**SOURCE DATA**
────────
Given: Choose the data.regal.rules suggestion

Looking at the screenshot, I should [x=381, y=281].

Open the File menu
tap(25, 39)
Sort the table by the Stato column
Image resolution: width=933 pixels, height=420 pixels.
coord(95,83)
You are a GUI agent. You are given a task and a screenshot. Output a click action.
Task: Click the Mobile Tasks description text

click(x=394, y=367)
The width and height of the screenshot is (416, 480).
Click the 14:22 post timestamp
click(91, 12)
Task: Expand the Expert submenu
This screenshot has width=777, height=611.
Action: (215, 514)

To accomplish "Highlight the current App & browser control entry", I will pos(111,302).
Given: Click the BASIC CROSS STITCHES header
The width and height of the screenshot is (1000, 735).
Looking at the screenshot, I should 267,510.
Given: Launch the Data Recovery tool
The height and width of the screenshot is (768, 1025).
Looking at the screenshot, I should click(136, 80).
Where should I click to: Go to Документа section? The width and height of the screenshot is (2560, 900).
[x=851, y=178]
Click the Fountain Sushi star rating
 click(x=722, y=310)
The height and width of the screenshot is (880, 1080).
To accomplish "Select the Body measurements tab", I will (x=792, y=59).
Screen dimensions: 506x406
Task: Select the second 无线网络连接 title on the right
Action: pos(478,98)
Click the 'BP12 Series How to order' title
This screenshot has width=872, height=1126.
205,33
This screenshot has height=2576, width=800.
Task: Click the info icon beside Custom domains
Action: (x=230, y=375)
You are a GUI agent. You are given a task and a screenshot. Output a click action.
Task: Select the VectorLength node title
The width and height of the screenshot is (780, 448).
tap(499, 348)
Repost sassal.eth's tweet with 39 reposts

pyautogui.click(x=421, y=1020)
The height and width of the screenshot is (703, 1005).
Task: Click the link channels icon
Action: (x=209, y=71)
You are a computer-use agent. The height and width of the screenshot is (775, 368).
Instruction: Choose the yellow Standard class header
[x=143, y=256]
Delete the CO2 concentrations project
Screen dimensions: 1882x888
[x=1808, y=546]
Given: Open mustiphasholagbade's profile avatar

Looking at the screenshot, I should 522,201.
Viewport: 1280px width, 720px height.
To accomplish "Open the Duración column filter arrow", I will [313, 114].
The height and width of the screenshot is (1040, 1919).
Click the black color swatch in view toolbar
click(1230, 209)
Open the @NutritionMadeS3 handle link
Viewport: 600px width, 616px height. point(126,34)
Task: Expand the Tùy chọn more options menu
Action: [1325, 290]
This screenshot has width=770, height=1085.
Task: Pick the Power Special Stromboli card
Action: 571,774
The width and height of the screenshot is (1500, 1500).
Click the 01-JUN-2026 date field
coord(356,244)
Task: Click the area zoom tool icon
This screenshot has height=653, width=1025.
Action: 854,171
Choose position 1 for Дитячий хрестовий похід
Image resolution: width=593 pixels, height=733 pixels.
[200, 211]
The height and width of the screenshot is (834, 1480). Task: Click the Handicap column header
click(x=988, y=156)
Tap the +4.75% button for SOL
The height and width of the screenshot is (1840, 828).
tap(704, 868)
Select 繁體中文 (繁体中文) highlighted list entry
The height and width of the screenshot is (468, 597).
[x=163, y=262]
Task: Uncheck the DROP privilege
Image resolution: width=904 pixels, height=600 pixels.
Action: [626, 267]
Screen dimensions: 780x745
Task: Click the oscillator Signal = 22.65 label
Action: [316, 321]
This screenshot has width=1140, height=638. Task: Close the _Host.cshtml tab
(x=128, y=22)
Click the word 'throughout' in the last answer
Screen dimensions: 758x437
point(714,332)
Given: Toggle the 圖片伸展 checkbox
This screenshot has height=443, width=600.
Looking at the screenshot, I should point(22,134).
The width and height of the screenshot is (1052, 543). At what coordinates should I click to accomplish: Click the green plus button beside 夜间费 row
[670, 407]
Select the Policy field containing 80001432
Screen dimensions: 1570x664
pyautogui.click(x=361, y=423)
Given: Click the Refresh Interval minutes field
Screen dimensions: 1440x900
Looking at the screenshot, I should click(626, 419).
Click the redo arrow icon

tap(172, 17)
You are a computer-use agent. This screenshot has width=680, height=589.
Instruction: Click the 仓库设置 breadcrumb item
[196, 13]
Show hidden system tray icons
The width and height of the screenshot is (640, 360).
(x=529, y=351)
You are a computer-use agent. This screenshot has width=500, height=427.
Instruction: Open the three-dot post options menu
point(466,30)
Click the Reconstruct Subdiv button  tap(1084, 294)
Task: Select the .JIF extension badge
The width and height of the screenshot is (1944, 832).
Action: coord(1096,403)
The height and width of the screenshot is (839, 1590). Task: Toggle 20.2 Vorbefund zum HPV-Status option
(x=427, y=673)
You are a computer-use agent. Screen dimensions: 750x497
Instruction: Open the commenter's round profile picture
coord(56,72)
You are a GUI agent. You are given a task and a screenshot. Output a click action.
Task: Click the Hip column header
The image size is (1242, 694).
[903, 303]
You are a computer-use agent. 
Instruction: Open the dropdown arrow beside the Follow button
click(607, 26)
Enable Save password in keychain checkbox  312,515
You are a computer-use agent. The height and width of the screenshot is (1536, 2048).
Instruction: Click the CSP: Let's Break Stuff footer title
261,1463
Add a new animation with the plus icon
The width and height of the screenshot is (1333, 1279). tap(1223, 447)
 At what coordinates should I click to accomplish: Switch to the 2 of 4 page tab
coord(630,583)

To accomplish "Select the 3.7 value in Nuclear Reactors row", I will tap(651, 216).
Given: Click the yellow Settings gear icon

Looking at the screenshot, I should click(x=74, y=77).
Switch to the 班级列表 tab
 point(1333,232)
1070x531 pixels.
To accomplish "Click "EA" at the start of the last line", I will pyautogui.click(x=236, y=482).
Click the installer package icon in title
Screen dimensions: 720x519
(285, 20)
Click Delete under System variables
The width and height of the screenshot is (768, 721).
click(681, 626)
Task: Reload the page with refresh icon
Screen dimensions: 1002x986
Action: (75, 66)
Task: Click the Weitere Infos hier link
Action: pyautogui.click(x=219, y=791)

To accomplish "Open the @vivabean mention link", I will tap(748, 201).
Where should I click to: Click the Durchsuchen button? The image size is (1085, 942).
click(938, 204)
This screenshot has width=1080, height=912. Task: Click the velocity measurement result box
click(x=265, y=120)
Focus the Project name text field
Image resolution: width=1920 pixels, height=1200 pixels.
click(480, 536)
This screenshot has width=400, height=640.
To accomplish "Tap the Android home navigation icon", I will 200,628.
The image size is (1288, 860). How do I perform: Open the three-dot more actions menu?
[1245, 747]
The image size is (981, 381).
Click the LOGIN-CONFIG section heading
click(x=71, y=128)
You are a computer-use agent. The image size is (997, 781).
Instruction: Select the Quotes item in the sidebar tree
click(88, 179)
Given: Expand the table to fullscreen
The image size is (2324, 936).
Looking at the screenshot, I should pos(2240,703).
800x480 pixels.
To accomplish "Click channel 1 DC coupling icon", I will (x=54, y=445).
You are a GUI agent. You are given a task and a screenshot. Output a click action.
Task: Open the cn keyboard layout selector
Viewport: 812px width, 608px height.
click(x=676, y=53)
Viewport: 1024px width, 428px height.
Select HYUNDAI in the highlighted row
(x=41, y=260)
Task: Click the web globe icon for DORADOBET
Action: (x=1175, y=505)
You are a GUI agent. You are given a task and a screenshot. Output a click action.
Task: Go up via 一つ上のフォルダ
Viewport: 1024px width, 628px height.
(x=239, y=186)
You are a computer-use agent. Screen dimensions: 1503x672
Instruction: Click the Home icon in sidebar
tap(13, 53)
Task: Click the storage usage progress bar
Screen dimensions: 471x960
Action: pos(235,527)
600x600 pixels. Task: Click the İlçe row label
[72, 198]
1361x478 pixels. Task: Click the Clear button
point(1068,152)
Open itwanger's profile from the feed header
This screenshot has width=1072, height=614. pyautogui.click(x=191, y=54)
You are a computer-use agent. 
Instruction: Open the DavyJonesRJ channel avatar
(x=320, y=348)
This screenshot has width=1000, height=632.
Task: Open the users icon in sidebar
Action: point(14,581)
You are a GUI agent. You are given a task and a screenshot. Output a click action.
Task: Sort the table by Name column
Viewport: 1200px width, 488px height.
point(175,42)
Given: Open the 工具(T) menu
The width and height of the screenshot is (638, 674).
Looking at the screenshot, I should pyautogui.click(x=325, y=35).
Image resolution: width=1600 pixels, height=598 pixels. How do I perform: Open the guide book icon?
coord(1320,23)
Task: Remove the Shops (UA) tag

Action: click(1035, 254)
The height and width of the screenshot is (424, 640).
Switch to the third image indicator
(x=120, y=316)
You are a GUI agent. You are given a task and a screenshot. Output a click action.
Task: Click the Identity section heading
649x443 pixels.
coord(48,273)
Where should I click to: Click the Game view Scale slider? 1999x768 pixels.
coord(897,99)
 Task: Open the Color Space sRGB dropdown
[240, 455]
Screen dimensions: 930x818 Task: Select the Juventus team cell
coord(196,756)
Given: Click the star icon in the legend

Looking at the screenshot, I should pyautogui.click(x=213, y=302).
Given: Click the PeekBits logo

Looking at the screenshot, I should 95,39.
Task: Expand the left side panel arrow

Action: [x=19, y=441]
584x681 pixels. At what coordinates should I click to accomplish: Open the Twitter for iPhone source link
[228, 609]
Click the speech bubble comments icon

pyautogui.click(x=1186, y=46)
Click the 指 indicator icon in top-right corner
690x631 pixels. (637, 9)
────────
Output exactly the span of lines beginning at the first line of the records and ending at the line that holds "Given: Launch the Data Recovery tool", inclusive, with no other text.

**RESPONSE TO THE EXERCISE**
Given: Choose the data.regal.rules suggestion

Looking at the screenshot, I should [x=381, y=281].

Open the File menu
tap(25, 39)
Sort the table by the Stato column
Image resolution: width=933 pixels, height=420 pixels.
coord(95,83)
You are a GUI agent. You are given a task and a screenshot. Output a click action.
Task: Click the Mobile Tasks description text

click(x=394, y=367)
The width and height of the screenshot is (416, 480).
Click the 14:22 post timestamp
click(91, 12)
Task: Expand the Expert submenu
This screenshot has width=777, height=611.
Action: (215, 514)

To accomplish "Highlight the current App & browser control entry", I will pos(111,302).
Given: Click the BASIC CROSS STITCHES header
The width and height of the screenshot is (1000, 735).
Looking at the screenshot, I should 267,510.
Given: Launch the Data Recovery tool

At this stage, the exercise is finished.